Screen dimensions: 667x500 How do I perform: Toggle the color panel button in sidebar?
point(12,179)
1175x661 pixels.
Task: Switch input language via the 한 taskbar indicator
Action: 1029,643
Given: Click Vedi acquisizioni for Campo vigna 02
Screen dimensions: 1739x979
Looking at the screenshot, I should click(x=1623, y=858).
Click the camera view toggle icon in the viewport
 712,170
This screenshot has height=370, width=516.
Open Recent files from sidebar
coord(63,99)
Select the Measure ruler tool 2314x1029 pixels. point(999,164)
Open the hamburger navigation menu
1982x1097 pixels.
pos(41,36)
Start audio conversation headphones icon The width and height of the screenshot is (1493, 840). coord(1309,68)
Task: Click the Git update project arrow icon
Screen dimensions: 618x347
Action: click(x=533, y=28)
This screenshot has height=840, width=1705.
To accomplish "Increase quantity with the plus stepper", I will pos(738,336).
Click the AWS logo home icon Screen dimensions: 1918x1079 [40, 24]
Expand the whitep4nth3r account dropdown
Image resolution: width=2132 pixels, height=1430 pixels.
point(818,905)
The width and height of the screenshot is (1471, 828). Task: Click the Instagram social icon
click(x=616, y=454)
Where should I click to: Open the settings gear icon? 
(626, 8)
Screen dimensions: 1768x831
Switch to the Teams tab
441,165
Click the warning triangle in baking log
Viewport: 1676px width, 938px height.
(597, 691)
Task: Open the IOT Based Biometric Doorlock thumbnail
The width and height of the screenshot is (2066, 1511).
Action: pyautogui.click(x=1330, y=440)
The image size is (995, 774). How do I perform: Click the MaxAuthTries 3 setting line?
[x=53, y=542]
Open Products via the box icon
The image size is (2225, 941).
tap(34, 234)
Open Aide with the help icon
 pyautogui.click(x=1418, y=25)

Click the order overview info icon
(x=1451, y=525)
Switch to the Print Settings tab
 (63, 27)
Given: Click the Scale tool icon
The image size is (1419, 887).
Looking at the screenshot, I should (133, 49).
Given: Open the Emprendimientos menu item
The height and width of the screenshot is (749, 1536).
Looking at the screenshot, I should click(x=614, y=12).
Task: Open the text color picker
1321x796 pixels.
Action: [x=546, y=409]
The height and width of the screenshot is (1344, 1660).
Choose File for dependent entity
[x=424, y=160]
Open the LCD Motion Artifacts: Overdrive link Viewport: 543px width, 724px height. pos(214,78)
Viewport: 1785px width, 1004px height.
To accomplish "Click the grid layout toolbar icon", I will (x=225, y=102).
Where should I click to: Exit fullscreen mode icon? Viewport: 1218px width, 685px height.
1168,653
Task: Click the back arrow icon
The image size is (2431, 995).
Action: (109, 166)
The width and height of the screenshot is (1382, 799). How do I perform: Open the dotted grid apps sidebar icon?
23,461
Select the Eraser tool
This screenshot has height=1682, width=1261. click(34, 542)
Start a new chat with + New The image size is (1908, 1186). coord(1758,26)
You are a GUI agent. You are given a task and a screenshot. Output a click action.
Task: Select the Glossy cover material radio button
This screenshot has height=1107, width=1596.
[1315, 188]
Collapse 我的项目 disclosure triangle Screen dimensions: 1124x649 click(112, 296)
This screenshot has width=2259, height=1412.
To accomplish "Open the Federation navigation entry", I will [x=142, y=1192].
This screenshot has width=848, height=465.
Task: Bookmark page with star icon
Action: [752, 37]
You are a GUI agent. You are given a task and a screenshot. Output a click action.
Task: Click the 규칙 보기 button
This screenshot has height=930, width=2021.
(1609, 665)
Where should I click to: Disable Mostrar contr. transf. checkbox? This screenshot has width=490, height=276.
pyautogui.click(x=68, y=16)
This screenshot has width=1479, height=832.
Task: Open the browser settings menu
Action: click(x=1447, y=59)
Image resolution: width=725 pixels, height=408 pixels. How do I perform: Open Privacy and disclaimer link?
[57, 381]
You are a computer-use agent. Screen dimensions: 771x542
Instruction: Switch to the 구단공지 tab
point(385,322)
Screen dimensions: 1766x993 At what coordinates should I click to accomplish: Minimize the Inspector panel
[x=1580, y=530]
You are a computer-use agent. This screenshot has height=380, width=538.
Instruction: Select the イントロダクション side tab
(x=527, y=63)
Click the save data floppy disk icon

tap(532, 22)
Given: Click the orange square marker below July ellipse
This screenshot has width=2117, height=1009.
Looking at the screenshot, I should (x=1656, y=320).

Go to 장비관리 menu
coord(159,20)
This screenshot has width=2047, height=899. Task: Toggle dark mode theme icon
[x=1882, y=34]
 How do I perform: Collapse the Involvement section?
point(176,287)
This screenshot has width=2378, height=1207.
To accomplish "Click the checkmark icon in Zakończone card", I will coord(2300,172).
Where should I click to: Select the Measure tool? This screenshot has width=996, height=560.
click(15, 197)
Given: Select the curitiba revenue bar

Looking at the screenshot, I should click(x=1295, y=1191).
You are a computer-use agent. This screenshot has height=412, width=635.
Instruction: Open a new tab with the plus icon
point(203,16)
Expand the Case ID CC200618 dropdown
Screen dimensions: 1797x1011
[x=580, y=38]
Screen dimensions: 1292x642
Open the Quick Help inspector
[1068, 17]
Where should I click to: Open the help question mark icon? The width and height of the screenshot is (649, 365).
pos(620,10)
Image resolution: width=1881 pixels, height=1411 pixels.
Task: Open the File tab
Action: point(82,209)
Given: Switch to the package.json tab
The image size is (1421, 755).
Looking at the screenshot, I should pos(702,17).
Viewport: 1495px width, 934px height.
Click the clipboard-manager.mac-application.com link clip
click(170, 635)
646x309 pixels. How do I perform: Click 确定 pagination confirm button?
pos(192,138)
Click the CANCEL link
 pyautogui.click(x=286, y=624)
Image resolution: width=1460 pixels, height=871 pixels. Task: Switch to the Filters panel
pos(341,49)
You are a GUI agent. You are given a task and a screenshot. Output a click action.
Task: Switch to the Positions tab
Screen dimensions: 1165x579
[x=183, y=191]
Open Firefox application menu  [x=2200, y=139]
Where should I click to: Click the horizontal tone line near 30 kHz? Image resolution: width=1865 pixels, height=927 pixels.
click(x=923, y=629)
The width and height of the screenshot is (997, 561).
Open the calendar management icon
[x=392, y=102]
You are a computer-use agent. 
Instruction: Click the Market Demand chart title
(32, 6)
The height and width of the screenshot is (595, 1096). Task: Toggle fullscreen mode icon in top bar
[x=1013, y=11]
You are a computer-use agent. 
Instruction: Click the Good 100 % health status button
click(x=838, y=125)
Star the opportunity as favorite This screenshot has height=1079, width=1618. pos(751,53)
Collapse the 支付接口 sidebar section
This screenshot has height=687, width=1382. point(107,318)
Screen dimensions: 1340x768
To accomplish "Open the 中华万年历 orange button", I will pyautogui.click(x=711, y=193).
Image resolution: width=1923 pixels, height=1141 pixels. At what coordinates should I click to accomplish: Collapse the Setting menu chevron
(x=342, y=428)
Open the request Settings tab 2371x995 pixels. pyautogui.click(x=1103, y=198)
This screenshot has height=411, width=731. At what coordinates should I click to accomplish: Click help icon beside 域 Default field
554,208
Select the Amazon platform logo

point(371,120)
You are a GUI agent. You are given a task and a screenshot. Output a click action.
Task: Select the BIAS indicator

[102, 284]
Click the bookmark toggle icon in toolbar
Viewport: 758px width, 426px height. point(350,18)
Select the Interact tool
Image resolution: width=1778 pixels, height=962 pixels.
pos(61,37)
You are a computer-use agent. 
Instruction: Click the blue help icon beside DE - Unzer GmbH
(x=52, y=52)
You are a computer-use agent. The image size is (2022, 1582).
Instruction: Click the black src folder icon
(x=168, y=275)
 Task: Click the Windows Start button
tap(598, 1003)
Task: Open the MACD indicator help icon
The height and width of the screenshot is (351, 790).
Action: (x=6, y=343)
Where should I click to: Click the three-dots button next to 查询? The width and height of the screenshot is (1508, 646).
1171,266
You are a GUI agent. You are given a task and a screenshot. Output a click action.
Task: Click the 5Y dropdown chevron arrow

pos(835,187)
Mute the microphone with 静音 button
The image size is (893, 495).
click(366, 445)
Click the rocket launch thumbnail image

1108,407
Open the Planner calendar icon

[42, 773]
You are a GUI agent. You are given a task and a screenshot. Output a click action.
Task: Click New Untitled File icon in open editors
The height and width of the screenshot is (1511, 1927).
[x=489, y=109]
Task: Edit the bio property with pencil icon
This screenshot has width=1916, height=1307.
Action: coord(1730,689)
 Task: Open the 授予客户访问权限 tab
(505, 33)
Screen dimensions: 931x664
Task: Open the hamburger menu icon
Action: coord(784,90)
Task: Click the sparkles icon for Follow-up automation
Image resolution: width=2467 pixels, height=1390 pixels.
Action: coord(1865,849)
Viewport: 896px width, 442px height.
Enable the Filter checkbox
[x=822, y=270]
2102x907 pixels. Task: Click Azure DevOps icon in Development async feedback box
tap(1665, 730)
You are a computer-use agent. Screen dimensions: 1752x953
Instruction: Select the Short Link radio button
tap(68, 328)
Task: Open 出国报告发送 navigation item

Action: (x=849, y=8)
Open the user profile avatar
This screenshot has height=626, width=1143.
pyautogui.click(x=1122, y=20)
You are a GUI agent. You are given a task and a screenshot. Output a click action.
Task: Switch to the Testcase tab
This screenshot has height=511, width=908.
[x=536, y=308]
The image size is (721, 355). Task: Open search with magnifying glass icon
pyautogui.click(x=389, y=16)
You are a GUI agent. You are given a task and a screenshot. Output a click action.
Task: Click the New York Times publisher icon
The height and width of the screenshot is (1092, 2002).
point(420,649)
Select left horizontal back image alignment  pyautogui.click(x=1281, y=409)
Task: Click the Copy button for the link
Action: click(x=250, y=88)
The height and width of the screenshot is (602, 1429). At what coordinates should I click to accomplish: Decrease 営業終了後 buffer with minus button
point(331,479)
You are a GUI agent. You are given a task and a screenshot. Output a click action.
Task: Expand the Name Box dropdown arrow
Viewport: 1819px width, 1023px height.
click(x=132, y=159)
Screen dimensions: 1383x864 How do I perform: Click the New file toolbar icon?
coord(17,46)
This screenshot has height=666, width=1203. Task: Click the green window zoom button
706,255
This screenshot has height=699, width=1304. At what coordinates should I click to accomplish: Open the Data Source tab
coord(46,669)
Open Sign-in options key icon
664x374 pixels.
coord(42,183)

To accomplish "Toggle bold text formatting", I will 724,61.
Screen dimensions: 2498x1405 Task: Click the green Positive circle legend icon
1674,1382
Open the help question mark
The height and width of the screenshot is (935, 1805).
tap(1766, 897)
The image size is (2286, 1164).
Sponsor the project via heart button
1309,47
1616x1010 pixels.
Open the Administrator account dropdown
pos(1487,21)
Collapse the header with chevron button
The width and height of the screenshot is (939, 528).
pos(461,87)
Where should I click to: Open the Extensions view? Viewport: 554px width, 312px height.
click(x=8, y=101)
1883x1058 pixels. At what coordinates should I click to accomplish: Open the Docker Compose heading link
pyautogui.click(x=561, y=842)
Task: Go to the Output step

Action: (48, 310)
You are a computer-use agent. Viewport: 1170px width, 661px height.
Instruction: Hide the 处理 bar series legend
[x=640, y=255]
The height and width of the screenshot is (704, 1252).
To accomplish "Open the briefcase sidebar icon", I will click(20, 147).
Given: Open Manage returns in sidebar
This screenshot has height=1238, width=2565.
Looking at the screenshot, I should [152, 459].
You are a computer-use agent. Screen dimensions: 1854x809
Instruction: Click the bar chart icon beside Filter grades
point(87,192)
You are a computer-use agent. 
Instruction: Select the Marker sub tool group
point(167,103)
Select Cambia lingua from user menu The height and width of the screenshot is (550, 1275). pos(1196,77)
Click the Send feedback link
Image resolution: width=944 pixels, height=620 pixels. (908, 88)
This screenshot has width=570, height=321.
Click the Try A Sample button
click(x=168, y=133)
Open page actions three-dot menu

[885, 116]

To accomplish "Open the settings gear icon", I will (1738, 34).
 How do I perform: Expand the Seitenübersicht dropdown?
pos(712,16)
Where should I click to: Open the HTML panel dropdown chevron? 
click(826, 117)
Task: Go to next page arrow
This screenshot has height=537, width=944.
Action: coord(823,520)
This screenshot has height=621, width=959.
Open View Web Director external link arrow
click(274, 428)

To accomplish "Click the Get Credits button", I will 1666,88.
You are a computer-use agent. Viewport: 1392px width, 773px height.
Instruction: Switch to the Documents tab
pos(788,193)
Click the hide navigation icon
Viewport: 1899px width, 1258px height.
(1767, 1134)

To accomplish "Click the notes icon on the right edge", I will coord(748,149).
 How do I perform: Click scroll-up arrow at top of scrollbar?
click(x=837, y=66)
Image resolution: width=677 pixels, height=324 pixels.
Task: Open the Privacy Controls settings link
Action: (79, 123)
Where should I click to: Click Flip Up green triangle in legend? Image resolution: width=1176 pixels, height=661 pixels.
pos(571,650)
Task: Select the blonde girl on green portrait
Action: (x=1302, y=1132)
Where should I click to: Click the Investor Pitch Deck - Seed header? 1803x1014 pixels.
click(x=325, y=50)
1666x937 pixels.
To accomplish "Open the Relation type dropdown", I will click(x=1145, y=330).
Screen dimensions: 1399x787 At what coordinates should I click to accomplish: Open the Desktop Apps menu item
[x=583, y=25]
────
*What the task asks:* All lines from the one with "Screen dimensions: 1399x787" to the end of the entries above are to be written out exactly, the first and last included.

*Solution below:*
Screen dimensions: 1399x787 At what coordinates should I click to accomplish: Open the Desktop Apps menu item
[x=583, y=25]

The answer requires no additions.